▶ TASKS TO CARRY OUT
**1)** From the PySpark notebook, quote the stretch from "# By combining multiple feature columns" through "output=featureassembler.transform(training)".
**2)** In the PySpark notebook, which two columns does the VectorAssembler take as its input columns?
**3)** Continue the PySpark notebook past its final line.

▶ SOURCE PASSAGE
### Examples Of Pyspark ML

In [0]:
from pyspark.sql import SparkSession
spark=SparkSession.builder.appName('Missing').getOrCreate()

In [0]:
## Read The dataset
training = spark.read.csv('/FileStore/shared_uploads/astartupcto@gmail.com/test1.csv',header=True,inferSchema=True)

In [0]:
training.show()



+--------+---+----------+------+
|    Name|Age|Experience|Salary|
+--------+---+----------+------+
|   Sapan| 31|        10| 30000|
|Priyanka| 30|         8| 25000|
|Gurpreet| 29|         4| 20000|
|   Payal| 24|         3| 20000|
|   Priya| 21|         1| 15000|
|   Aayan| 23|         2| 18000|
+--------+---+----------+------+



In [0]:
training.printSchema()

root
 |-- Name: string (nullable = true)
 |-- Age: integer (nullable = true)
 |-- Experience: integer (nullable = true)
 |-- Salary: integer (nullable = true)



In [0]:
training.columns

Out[18]: ['Name', 'Age', 'Experience', 'Salary']

In [0]:
#The purpose of using VectorAssembler is to transform multiple feature columns into a single feature vector column. 
# This is a common preprocessing step in machine learning pipelines. 
# By combining multiple features into a single vector column, it becomes easier to use them as input for machine learning models in PySpark's MLlib

from pyspark.ml.feature import VectorAssembler
featureassembler=VectorAssembler(inputCols=["Age","Experience"],outputCol="Independent Features")

In [0]:
#The purpose of this transformation is to prepare the training data for machine learning modeling. 
# By combining multiple feature columns into a single vector column, you can easily use this vector as input 
# for various machine learning algorithms in PySpark's MLlib.
output=featureassembler.transform(training)

In [0]:
output.show()

▶ DATASET SECTION
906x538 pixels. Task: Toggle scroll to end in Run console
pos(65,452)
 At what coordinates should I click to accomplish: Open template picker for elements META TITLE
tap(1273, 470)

▶ RESULTS IN ORDER
**1)**
# By combining multiple feature columns into a single vector column, you can easily use this vector as input 
# for various machine learning algorithms in PySpark's MLlib.
output=featureassembler.transform(training)

**2)** Age and Experience

**3)**
+--------+---+----------+------+--------------------+
|    Name|Age|Experience|Salary|Independent Features|
+--------+---+----------+------+--------------------+
|   Sapan| 31|        10| 30000|         [31.0,10.0]|
|Priyanka| 30|         8| 25000|          [30.0,8.0]|
|Gurpreet| 29|         4| 20000|          [29.0,4.0]|
|   Payal| 24|         3| 20000|          [24.0,3.0]|
|   Priya| 21|         1| 15000|          [21.0,1.0]|
|   Aayan| 23|         2| 18000|          [23.0,2.0]|
+--------+---+----------+------+--------------------+



In [0]:
output.columns

Out[22]: ['Name', 'Age', 'Experience', 'Salary', 'Independent Features']

In [0]:
finalized_data=output.select("Independent Features","Salary")

In [0]:
finalized_data.show()

+--------------------+------+
|Independent Features|Salary|
+--------------------+------+
|         [31.0,10.0]| 30000|
|          [30.0,8.0]| 25000|
|          [29.0,4.0]| 20000|
|          [24.0,3.0]| 20000|
|          [21.0,1.0]| 15000|
|          [23.0,2.0]| 18000|
+--------------------+------+



In [0]:
# This line imports the LinearRegression class from the pyspark.ml.regression module. 
# LinearRegression is a machine learning algorithm used for predicting a continuous target variable based on one or more input features.
from pyspark.ml.regression import LinearRegression
##train test split
#finalized_data: This is the DataFrame containing your data after transformations (e.g., with the Independent Features vector column).
#randomSplit([0.75, 0.25]): This method splits the data into training and test datasets. 75% of the data will be used for training the model (train_data), and the remaining #25% will be used for testing the model (test_data).
train_data,test_data=finalized_data.randomSplit([0.75,0.25])
#Creating and Training the Linear Regression Model
regressor=LinearRegression(featuresCol='Independent Features', labelCol='Salary')
regressor=regressor.fit(train_data)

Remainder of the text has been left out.